茶道の「利休に」、築城の「火天の」ときて、本書のテーマは鉄砲。織田信長に仕えた鉄砲撃ち・橋本一巴(いっぱ)を主人公に据えた物語です。

・・・正直なところ、茶道や城造りと違い、鉄砲造り・鉄砲撃ちというのは、読んでいて重苦しさを感じる主題です。何といっても武器ですから。人を殺す道具ですから。


その改良を目指すというのは、いかに上手く人を殺すか、ということを目指すのに等しい。最初のうちは、民のため、平和をもたらすために鉄砲を使うのだ、戦をするのだ、と信じている主人公・一巴ですが、読んでいる方はどうにも白けた気分になってしまいます。偽善だ、という気がどうしてもします。
それがやがて主人公も、あれもこれも結局は自分のためにやってるんだ、と開き直りとも諦めともとれる心持に変化していくのでした。
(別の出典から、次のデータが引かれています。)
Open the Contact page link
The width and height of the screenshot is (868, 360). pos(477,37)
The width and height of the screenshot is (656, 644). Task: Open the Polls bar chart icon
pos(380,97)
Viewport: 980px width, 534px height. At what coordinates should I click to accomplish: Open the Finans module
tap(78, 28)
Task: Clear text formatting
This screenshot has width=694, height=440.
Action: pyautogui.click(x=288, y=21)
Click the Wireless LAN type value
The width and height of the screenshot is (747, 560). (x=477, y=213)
人の命の重さって――昔は軽かった、と思ってすぐに、いや、じゃあ今は重いのかと自分の内で反問してしまいます。ひとりの人を殺した犯人を国中探し回る国がある一方で、何千人もの人間を、崇める神が違うからといって殺す国(?)がある。戦争をする人間の映像を見るたび、噴霧される殺虫剤で大量に殺される虫のイメージが思い浮かんで・・・。

人間は戦争しないではいられない生き物なんでしょうかね・・・。個人のレベルでケンカせずにはいられない生き物は、集団のレベルで戦争せずにはいられないのかなあ。人間は過去に戦争をし、今もし、今後もやめそうには見えない。それとともに、武器はどんどん進化していく。人間という生き物の進化のスピードより、武器の進化のスピードの方がはるかに速い。
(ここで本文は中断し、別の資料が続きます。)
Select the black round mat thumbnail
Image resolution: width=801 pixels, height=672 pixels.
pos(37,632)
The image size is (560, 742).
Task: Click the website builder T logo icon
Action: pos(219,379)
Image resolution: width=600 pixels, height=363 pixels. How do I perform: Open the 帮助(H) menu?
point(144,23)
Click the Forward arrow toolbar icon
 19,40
現在もどこかで、どうやったら人をより効率的に殺せるか、を日夜真剣に考えている人が、かなりの数いるのだ、と思うと、恐ろしいというよりも不思議な気がします。そういう人たちって、どうやって正気をたもっていられるんだろう。これは仕事だ、お金を稼ぐための方策なんだ、と割り切って・・・?
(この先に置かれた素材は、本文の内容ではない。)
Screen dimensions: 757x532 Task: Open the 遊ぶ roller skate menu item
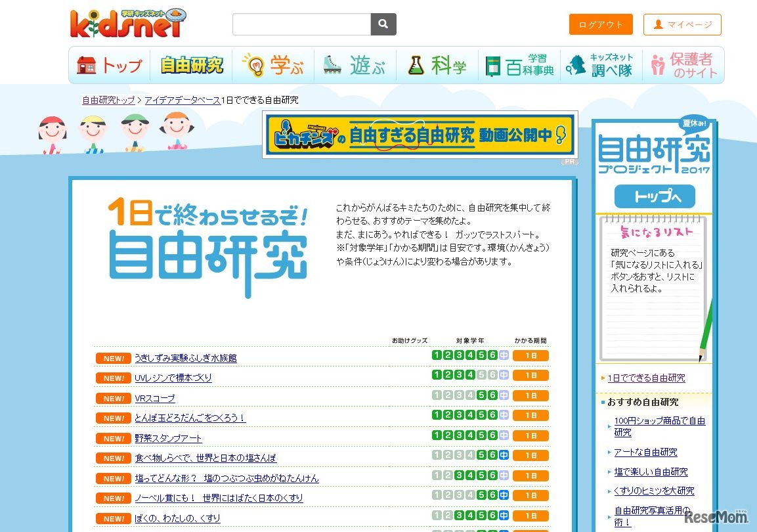pos(355,66)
それにしても、やっぱり好かん、織田信長。戦国ブラック企業トップ。
偉大なカリスマだったことは間違いなさそうですが、お知り合いにはなりたくないわ。同じ時代に生きてなくてよかった。平然と大量殺戮を何度も命じた人間ですものねえ。信長をヒーローに描くドラマとかだと、そうした信長の非道な行いにもいろいろ正当化するような理由づけがされていますが、どうしても苦しい。やっぱ、冷酷だったんでしょ、信長。

本書は、作者の筆力に引力を感じはするものの、なかなか受け入れにくいテーマなだけに、読み終えるのに結構努力が必要でした。ちらりと、途中でやめようかしらと思ったり(やめませんでしたが)。
おかしなものです。現代モノの、ギャングの闘争なんかは割とへらへら読めるのに。やはり、実在した人物の行為として読むから心理的な抵抗が大きいのかなあ。橋本一巴は、実在した人物として記録が残っているとはいえ、物語はほぼすべて作者のフィクションなのだそうですが。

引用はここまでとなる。